First, trigger warnings for suicide & abuse. This is a novel that deals heavily in those issues, and does so remarkably well. If you've heard of Matthew Quick, it's likely as the author of "The Silver Linings Playbook," so you know he does a good job creating realistic, relatable characters coping with mental illness and therapy-inducing traumatic life events.

Basic set-up: Leonard has decided he's going to kill himself and Asher Beal on his 18th birthday, but first he wants to give a gift to each of his four friends - a Bogart enthusiast, a Persian violin-prodigy, a home-schooled evangelical, and his teacher Herr Silverman.

This novel initially had me struggling to overcome my own assumptions and predispositions. It took me several chapters to begin to empathize with Leonard because, frankly, he's just so angry at everyone around him. Noah Galvin's narration captures a snide, angry adolescent so well that the character really grated on me as I got into the first-person narration.

As Leonard continues to relate his story, he includes flashbacks to how he met each of his four friends. He begins to make sense, both as a justifiably angry character, as you learn what has pushed him to the brink, and in his judgments of those around him.
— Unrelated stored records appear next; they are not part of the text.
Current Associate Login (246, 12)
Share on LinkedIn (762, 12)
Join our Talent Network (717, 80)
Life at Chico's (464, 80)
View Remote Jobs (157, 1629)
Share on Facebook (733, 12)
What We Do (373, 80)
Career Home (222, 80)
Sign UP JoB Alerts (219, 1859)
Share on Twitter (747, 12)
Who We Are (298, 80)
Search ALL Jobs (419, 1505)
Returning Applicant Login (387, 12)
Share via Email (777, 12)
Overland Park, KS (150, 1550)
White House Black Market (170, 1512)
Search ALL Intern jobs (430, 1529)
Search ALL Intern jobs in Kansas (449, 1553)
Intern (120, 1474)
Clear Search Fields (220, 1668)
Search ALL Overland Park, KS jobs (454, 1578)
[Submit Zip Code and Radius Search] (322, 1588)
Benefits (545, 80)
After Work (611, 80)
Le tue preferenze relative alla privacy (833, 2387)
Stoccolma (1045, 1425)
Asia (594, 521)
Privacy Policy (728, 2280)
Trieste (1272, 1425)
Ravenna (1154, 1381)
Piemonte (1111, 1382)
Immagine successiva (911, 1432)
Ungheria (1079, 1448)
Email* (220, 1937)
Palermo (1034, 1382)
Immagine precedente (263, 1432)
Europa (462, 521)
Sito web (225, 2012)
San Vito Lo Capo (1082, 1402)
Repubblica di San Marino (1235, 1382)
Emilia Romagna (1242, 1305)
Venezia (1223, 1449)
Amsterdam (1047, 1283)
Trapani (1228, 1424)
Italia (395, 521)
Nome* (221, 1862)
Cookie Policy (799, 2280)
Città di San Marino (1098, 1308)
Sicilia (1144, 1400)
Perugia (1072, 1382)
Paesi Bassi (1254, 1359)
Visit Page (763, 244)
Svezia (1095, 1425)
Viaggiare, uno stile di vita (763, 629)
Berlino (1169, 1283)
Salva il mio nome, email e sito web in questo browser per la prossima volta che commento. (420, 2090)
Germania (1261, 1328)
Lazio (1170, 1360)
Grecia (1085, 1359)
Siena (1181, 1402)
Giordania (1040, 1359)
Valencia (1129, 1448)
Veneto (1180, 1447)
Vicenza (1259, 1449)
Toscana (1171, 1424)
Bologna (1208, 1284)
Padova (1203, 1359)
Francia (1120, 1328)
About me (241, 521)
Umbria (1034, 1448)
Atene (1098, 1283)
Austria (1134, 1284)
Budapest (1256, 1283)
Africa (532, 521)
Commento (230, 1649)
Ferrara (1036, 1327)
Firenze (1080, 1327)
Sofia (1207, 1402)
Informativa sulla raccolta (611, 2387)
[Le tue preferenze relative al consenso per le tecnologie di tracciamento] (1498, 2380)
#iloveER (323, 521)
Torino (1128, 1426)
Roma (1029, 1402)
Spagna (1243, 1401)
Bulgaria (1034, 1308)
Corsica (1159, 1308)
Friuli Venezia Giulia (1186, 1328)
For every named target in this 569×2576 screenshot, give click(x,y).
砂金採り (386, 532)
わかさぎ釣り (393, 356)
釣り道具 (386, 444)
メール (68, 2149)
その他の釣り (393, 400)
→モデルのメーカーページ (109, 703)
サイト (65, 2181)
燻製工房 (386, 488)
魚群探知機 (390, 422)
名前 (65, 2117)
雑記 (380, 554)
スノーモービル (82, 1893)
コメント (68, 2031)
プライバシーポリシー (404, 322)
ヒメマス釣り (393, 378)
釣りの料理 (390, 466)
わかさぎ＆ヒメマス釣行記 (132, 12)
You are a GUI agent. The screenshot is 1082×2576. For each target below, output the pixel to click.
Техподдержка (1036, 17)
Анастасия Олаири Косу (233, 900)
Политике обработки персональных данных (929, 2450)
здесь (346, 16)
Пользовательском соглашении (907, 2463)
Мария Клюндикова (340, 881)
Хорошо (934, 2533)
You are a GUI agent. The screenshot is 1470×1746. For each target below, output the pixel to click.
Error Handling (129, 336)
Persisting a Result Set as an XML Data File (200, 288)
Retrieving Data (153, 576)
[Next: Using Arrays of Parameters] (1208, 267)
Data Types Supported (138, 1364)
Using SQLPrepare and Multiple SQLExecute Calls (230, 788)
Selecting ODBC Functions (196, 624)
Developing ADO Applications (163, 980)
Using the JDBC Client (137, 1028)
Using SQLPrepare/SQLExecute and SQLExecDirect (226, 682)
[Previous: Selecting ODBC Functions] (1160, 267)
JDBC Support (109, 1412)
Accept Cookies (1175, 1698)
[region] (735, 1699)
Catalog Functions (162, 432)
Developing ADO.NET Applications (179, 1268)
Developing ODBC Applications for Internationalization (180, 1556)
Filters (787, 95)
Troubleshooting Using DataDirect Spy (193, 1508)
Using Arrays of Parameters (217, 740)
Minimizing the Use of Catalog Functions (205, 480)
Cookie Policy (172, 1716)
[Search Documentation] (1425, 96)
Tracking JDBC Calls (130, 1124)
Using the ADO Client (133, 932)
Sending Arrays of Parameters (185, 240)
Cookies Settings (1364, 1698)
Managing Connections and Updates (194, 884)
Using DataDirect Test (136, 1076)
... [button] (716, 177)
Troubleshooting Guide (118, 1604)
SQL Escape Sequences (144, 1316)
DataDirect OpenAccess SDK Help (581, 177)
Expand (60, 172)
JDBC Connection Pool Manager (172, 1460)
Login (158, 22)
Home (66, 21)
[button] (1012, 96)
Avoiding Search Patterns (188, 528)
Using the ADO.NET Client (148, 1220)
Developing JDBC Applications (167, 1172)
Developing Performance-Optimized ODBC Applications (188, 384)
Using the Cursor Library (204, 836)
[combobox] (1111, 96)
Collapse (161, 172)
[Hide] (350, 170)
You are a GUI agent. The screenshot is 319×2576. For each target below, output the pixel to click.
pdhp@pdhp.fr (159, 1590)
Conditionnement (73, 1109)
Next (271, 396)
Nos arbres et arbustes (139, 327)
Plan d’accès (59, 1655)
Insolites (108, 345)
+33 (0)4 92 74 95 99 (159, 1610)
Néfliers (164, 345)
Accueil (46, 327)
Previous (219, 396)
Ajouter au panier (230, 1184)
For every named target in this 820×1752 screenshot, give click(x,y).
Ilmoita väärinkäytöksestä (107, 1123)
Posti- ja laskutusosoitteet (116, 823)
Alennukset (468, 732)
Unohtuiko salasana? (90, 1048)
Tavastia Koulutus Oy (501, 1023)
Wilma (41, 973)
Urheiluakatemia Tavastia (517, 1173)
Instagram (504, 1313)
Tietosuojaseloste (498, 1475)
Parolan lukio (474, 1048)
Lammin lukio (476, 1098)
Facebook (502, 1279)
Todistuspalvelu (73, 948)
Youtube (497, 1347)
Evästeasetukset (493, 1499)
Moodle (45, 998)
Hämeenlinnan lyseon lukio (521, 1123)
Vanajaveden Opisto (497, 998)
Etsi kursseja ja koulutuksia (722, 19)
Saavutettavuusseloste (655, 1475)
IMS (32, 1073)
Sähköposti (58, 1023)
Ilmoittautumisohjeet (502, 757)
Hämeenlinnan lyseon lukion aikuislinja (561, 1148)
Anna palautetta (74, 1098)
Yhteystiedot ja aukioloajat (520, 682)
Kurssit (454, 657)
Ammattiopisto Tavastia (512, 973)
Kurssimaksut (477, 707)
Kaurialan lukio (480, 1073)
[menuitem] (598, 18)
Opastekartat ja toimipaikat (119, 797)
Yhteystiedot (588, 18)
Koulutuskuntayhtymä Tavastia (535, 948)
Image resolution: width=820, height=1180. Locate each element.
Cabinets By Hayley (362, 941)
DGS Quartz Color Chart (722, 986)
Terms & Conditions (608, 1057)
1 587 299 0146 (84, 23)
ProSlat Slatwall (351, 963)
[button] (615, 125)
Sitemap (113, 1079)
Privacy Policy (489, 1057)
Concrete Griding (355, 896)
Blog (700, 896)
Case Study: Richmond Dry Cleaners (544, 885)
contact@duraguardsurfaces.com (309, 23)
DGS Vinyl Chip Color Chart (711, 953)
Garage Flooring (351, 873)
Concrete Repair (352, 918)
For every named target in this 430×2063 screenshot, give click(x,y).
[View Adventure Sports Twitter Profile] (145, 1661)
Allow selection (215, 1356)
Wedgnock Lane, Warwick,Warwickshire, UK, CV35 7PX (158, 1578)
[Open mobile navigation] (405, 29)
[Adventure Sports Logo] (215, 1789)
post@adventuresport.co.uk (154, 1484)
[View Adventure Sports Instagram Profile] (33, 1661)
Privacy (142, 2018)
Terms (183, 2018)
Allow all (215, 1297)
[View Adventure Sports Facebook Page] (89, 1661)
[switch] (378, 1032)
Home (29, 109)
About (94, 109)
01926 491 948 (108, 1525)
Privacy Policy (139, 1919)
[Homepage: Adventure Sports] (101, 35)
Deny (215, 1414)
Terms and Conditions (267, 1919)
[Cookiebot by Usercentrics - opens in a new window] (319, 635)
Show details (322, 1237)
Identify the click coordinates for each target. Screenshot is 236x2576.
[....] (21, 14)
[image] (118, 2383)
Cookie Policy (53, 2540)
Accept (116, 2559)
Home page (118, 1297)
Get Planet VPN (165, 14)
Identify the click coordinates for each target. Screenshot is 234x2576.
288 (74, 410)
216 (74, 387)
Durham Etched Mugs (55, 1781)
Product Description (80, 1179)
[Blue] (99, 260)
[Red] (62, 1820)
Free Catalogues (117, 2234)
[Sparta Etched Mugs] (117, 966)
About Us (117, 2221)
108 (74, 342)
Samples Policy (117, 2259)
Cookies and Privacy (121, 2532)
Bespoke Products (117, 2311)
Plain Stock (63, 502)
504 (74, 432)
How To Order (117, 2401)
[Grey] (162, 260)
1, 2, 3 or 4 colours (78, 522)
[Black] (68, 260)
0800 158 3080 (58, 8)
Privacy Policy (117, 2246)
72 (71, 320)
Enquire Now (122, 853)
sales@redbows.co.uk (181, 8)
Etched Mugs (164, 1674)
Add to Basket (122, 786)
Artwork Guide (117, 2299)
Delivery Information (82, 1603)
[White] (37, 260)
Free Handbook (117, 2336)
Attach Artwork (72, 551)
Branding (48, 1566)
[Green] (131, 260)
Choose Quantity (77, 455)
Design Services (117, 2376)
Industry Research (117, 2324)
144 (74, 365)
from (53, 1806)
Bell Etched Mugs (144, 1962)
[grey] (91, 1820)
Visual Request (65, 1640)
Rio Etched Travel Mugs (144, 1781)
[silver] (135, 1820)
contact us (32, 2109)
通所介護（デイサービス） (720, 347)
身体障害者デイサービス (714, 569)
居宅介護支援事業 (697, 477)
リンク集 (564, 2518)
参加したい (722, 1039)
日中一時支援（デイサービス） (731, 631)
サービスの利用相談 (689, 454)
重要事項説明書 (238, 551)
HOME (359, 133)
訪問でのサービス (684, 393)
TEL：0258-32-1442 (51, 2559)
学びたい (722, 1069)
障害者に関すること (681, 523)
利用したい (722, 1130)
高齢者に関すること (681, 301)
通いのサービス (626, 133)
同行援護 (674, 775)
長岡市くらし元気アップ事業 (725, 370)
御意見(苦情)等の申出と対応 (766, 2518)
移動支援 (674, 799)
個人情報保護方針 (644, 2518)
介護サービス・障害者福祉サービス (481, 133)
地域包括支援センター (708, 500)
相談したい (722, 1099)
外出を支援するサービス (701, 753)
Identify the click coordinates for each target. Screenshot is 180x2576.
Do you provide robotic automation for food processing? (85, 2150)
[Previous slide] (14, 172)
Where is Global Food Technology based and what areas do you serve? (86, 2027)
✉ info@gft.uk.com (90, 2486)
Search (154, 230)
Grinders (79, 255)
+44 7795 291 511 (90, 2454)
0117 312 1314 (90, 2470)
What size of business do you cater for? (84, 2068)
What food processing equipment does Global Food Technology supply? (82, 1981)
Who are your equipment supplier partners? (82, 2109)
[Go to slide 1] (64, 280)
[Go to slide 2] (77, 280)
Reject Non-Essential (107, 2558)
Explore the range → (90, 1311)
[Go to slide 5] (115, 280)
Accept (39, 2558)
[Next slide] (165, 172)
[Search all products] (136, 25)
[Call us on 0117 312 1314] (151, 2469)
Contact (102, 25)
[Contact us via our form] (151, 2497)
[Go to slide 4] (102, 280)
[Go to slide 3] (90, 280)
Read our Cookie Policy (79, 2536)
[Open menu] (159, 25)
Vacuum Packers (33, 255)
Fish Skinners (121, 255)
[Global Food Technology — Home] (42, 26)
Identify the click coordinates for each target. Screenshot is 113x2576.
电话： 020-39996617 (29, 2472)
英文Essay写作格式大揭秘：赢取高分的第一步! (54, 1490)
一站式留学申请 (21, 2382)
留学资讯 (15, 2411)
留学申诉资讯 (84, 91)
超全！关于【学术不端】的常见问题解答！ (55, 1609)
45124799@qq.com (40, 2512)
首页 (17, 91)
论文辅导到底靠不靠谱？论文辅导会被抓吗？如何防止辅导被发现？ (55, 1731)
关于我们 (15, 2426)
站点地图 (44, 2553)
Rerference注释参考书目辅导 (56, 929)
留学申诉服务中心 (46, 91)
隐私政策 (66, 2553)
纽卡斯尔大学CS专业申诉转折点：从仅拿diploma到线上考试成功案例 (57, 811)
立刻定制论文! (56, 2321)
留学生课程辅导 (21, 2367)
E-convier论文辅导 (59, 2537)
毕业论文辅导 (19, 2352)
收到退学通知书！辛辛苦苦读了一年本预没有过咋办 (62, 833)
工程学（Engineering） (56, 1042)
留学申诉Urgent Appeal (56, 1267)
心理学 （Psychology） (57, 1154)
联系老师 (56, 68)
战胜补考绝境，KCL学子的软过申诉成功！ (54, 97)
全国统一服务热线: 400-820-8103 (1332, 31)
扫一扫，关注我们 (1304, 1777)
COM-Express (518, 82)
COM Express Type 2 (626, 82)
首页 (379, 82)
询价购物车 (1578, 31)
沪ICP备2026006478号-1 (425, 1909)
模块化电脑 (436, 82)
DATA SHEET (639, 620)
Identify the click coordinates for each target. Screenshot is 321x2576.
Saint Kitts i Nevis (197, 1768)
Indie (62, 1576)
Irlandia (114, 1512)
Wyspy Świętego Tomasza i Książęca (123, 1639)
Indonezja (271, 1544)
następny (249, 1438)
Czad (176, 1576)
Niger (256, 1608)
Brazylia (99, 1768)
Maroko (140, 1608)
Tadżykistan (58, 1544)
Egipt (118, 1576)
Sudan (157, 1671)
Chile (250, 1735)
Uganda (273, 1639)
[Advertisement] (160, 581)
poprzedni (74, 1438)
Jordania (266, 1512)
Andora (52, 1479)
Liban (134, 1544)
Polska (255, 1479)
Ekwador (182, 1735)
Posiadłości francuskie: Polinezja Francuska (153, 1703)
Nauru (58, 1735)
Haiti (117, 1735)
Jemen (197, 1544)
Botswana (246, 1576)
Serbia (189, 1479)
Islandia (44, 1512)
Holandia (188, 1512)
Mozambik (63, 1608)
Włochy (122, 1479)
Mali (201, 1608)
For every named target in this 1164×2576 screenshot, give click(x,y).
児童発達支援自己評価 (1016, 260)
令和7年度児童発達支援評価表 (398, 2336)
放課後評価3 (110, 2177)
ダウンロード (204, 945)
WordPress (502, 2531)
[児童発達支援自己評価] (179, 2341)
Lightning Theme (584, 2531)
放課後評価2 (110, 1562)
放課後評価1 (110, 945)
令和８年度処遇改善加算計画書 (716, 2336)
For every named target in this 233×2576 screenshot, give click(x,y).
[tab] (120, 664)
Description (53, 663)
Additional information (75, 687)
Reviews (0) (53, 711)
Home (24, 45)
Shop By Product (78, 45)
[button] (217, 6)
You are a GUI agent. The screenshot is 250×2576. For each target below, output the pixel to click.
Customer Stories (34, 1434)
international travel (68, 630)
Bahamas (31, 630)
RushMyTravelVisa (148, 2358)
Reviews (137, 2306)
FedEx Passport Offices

When he belittles his peers as sheep, mindlessly finding him strange and hating him for it, I realized I was doing the same thing as those peers. Sure, following strangers around cities (one of his pastimes) isn't ideal behavior, but his reasons are heartfelt and benign. He doesn't have strong role models, nor enough positive peer influences, to direct his curiosity into more productive channels. It's hardly entirely his fault he's ended up so bitter and destructive at 18.

Galvin's audio narration captures Leonard perfectly. He's predominantly cutting and derisive, but occasionally a spark of of fear or concern breaks through. Galvin's tone shifts for these few sentences, and you believe his performance as a teenager who, while harboring deep-seated anger, is also scared and lonely. The audio narration enabled me to see beyond Leonard's anger and stick with his story to find out what motivated his utter loathing for most other people, which in turn re-shaped my opinion and understanding of him as a character.

Verdict: Affirmed. If you can stick with the novel through the opening burst of anger, it's well worth your read, and Leonard is well worth your empathy. Thanks SYNC for another great pick!

"Forgive Me, Leonard Peacock" by Matthew Quick, published by Little, Brown Books for Young Readers on August 13, 2013. Audio narrated by Noah Galvin, published by Hachette Audio on August 13, 2013.